HP always said its TouchPad tablet computer would take sales from the iPad and at the moment of its death that prediction looks as if it has come true in ironic fashion.
At least one UK retailer, DSG (which runs Dixons and PC World) was briefly offering the 16GB TouchPad for as little as £89 on its website with the 32GB model costing £115, a hefty reduction on the optimistic £350-£400 these models are selling for on rival sites.
For those unfortunate enough to have paid the full price for an HP Touchpad, DSG is offering to refund the difference between the list and the fire sale price, the company told the Guardian. The publication suggested that HP would compensate the retailers for their losses on the product.
It's not clear whether this was a sales gimmick to get visitors to its website - the TouchPad was unavailable only hours after the rumour of its low price spread - but there is no doubt that if other sellers followed suit to rid themselves of a defunct device, there would be takers.

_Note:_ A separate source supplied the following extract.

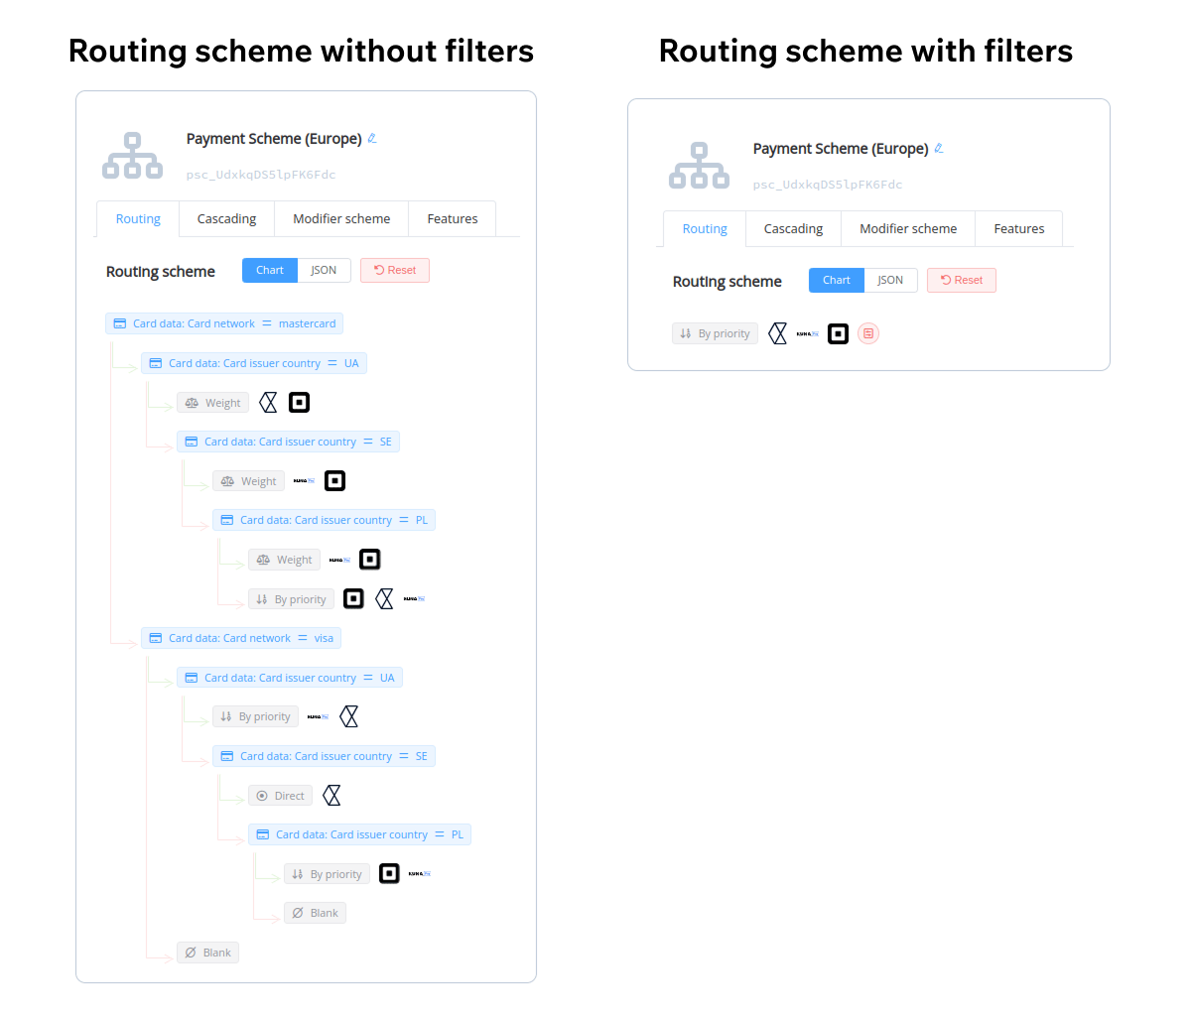This screenshot has height=1019, width=1191.
Task: Click the red delete icon in the filtered By priority row
Action: (868, 333)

Despite running HP's WebOS - not exactly famed for the large number of apps available for it - the device itself is well specified. The processor is the Qualcomm's rapid 1.2 GHz, dual-core Snapdragon, with 1GB of RAM, and 16GB or 32GB of storage, complete with a 1.3 megapixel camera, a micro-USB port and a portable 9.7 inch screen.
And as for being obsolete, the TouchPad was only officially launched in the UK six weeks ago, reaching stores in volume perhaps as recently as two weeks ago. That counts as the most rapid sales death of a current product in gadget history.

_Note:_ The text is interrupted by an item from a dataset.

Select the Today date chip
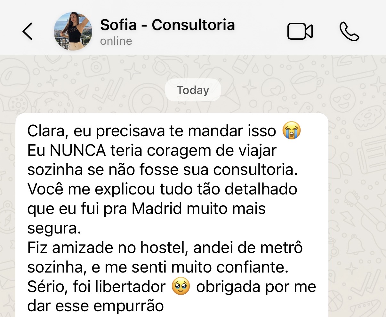Viewport: 386px width, 317px height. (193, 90)
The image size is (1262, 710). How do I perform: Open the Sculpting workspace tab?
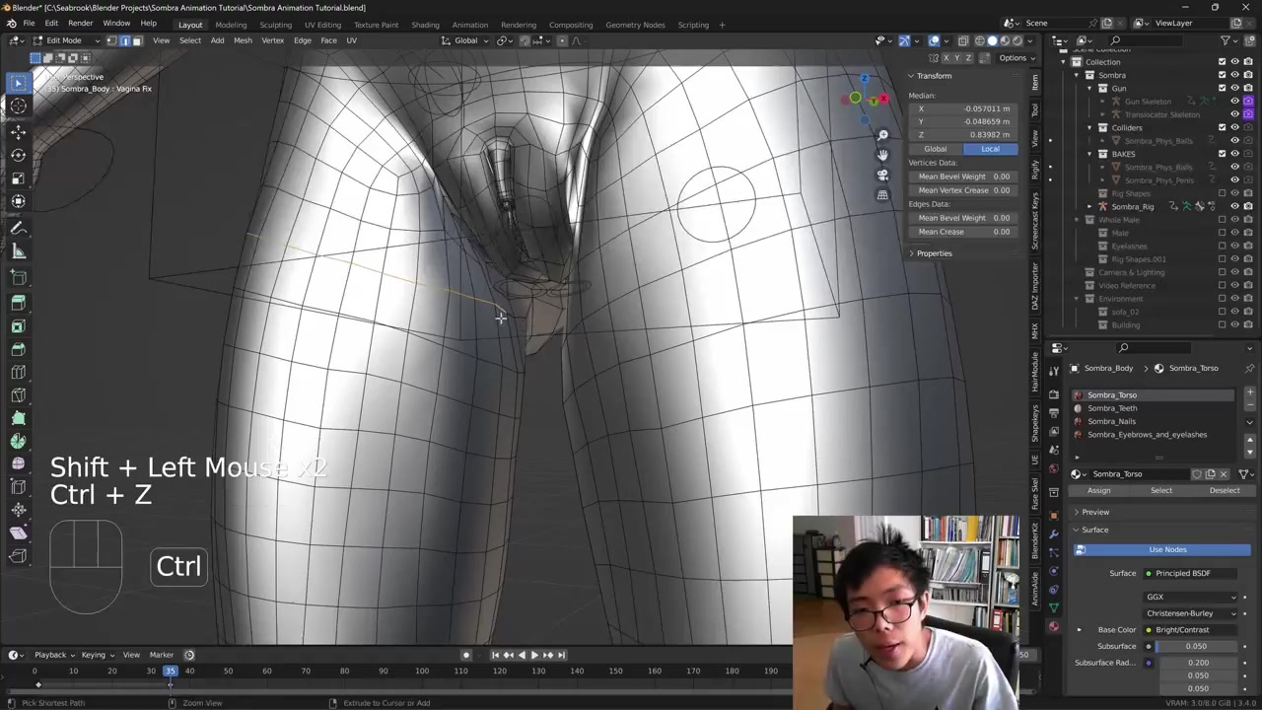[x=275, y=25]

In the US, the sales scrim was equally intense, with the device selling out in record time, taking sales from iPads. In the UK, major rivals continue to offer both TouchPads at full price although with Dixon's decision to rid itself of stock taking some demand out of the market that policy could change in the days ahead.
The mystery of HP's WebOS/Palm strategy will remain a question better answered by the tech historians. It won't be the last flashy device to disappear, whatever the price.